• **EXCERPTED PASSAGE**
>>>
Who will tell Trump he’s naked?
The
president’s advisers are falling over themselves trying to excuse
tariffmageddon.
April 8, 2025 at 7:00
a.m. EDTToday at 7:00 a.m. EDT
Who will tell the emperor he’s buck naked? Not his Cabinet.
Not his donors or corporate executives. And certainly not Congress.
After President Donald Trump launched his multifront trade
war — leading to one of the worst market massacres since World
War II — his closest confidants and aides have been unwilling to call him out
or rein him in.
Worse, some have egged him on.
During media appearances, every Trump underling agreed that
his “Liberation Day” rollout was brilliant — even
as they offered contradictory stories about the supposed purpose of the tariffs
or the administration’s plan.
On Sunday, economic adviser Kevin Hassett said the tariffs
were a temporary negotiating ploy, to be lifted as soon as countries acceded to
Trump’s (unspecified) demands. “More than 50 countries have reached out to the
president to begin a negotiation,” he said. On another network, at virtually the same time,
Commerce Secretary Howard Lutnick suggested the tariffs would be permanent,
because Trump needs them to revive U.S. manufacturing.
<<<
• **LISTED ENTRIES**
>>>
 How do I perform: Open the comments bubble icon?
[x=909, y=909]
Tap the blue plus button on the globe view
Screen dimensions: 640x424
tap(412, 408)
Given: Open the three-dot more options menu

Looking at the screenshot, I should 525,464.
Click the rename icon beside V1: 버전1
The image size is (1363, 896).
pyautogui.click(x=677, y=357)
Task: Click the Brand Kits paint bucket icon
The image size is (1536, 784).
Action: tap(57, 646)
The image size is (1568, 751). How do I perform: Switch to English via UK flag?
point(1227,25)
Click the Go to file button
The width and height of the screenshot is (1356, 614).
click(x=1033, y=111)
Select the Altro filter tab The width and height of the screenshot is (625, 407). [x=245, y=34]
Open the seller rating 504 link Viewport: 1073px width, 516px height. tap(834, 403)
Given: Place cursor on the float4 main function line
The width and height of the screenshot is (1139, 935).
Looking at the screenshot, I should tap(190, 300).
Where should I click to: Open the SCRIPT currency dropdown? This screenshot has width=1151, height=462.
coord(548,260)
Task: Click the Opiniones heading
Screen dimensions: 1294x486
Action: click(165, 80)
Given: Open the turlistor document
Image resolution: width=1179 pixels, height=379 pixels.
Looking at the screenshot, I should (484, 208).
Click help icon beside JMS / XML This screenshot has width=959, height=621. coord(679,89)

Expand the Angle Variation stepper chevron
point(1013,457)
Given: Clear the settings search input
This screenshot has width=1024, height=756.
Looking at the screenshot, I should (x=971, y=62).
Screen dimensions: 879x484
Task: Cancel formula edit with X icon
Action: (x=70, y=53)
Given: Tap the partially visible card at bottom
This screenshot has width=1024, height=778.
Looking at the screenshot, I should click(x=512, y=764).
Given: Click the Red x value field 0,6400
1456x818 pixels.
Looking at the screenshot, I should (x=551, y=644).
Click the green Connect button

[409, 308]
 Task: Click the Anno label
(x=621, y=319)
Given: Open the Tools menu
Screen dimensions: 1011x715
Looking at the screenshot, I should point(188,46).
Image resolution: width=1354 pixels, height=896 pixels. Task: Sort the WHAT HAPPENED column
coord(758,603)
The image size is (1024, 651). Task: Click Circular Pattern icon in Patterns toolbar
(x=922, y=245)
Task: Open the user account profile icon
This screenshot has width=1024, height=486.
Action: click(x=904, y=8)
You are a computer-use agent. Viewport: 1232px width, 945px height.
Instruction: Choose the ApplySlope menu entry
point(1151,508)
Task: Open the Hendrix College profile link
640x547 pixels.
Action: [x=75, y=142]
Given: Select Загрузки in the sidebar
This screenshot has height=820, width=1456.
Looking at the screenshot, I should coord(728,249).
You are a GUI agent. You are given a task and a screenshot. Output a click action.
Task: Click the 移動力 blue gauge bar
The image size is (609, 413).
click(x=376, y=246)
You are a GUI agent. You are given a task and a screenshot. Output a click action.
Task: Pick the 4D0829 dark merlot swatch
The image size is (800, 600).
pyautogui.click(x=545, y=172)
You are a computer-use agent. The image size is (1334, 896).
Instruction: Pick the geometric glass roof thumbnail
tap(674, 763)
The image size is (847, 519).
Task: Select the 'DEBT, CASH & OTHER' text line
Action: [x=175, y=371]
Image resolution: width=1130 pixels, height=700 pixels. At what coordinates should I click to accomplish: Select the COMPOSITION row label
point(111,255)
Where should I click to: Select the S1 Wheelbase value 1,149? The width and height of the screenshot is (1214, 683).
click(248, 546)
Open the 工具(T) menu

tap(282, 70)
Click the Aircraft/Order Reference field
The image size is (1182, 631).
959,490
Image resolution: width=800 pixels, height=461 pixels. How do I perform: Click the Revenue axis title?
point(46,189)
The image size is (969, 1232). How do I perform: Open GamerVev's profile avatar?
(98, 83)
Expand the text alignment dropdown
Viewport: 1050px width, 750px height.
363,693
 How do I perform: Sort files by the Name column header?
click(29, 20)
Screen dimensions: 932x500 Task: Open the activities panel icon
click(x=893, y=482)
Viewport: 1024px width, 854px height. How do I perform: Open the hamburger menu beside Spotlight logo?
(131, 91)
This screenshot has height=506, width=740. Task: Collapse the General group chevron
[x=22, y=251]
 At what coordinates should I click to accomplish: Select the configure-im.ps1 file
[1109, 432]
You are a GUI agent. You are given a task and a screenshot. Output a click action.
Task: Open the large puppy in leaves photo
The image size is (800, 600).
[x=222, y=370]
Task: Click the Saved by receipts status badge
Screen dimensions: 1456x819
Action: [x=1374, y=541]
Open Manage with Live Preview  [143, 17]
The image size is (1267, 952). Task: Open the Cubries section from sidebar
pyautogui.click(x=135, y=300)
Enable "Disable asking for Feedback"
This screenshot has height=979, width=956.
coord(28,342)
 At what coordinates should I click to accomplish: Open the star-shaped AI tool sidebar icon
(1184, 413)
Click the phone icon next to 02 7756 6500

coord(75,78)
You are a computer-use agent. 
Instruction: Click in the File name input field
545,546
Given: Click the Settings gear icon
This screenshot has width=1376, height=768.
<<<
• **YOUR INSTRUCTIONS**
In the article on Trump's trade war, what did economic adviser Kevin Hassett say the tariffs were?

• **TASK OUTPUT**
A temporary negotiating ploy, to be lifted as soon as countries acceded to Trump's demands.